Artstor and the Avery Architectural and Fine Arts Library at Columbia University are collaborating on the creation of the Built Works Registry (BWR), a community-generated data resource for architectural works and the built environment. The BWR's goal is to create the system and tools to enable the gathering and widespread dissemination of a large and growing body of built works information. It will serve scholars, students, educators, librarians, and catalogers from academic and cultural heritage organizations worldwide, and will be openly accessible to the general public. The project is supported by a three-year National Leadership grant awarded by the Institute of Museum and Library Services (IMLS).

The Getty Research Institute (GRI), nine other institutions, and an international advisory board will also participate throughout the three-year project development cycle. BWR data will be contributed to the Getty Vocabulary Program’s Cultural Objects Name Authority (CONA) and will be a critical component to the controlled vocabulary warehouse in Shared Shelf.

Society of Architectural Historians Architecture Resources Archive (SAHARA)
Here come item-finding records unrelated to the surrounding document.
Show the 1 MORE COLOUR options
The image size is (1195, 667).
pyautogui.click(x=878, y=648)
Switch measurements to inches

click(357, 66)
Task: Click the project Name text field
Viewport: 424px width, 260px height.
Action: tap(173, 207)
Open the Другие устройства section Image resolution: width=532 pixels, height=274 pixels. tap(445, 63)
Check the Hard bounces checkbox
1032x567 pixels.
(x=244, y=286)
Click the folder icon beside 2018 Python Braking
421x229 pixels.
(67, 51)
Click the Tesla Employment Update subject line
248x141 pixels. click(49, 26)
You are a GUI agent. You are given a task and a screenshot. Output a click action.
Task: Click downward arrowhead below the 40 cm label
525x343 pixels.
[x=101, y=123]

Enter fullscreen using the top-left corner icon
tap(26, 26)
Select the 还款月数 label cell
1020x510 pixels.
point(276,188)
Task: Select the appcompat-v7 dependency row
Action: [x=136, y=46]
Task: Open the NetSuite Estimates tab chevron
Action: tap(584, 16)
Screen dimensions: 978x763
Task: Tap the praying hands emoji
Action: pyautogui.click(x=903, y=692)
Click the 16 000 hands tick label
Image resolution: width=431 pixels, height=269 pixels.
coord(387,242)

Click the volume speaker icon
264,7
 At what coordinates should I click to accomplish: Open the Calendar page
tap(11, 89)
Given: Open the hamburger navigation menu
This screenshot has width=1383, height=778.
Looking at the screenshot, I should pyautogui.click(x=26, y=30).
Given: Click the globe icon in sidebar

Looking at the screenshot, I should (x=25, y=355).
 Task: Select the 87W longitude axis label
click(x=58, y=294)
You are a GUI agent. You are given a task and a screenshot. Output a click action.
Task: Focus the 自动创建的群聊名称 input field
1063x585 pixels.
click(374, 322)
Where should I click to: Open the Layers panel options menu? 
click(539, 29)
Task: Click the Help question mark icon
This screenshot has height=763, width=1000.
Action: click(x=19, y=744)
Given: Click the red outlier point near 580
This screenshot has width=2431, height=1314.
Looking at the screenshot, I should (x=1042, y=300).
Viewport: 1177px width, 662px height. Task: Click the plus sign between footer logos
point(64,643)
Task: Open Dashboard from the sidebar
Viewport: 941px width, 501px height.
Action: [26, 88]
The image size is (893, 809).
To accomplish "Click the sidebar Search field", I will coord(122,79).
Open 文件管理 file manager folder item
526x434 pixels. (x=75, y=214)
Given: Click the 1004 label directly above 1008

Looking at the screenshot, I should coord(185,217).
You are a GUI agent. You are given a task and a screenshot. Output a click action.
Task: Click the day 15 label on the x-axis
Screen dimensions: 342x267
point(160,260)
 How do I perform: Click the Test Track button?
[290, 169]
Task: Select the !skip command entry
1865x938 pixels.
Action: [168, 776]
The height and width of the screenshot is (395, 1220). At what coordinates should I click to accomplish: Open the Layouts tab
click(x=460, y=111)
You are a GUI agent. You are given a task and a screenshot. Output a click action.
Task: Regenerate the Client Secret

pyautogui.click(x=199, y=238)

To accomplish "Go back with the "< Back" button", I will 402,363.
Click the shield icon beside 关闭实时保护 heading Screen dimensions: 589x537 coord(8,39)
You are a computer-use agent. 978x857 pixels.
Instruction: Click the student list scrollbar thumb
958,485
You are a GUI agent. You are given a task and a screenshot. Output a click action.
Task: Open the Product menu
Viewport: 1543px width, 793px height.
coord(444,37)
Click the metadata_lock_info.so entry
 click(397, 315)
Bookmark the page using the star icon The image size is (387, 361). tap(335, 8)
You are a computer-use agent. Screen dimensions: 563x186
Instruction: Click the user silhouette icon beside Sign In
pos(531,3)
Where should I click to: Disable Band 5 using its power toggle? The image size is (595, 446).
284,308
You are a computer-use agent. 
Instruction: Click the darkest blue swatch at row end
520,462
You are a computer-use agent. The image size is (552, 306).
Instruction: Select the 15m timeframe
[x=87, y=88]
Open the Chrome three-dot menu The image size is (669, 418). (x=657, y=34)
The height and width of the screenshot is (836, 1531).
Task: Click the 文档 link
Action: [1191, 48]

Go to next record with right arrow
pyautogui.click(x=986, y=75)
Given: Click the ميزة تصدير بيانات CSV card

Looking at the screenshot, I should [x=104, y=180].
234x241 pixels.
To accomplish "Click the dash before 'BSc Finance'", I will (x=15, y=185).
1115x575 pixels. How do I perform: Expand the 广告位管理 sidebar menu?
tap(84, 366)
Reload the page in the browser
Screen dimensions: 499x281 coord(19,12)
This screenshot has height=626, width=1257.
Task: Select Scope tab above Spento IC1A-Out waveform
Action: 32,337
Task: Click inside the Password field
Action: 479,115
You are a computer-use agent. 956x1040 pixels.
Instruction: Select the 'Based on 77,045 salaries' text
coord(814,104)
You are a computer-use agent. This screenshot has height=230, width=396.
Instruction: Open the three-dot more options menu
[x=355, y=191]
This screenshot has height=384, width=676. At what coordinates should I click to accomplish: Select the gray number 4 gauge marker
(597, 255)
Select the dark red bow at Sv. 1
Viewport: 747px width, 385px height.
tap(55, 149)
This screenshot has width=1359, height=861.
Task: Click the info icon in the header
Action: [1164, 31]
The SAH Architecture Resources Archive (SAHARA), an online library of architectural and landscape images for research and teaching, is a collaboration among The Society of Architectural Historians (SAH), scholars of architectural history, librarians, and Artstor, funded by a grant from The Andrew W. Mellon Foundation.

EMET (Embedded Metadata Extraction Tool)

EMET is a software tool that is freely available for download as a stand-alone application. EMET is intended to facilitate management and preservation of digital images and their incorporation into external databases and applications. EMET was created by Artstor through funding from the National Digital Information Infrastructure and Preservation Program (NDIIPP). For programmers interested in reviewing and customizing the code, EMET is also available as an open source application on SourceForge.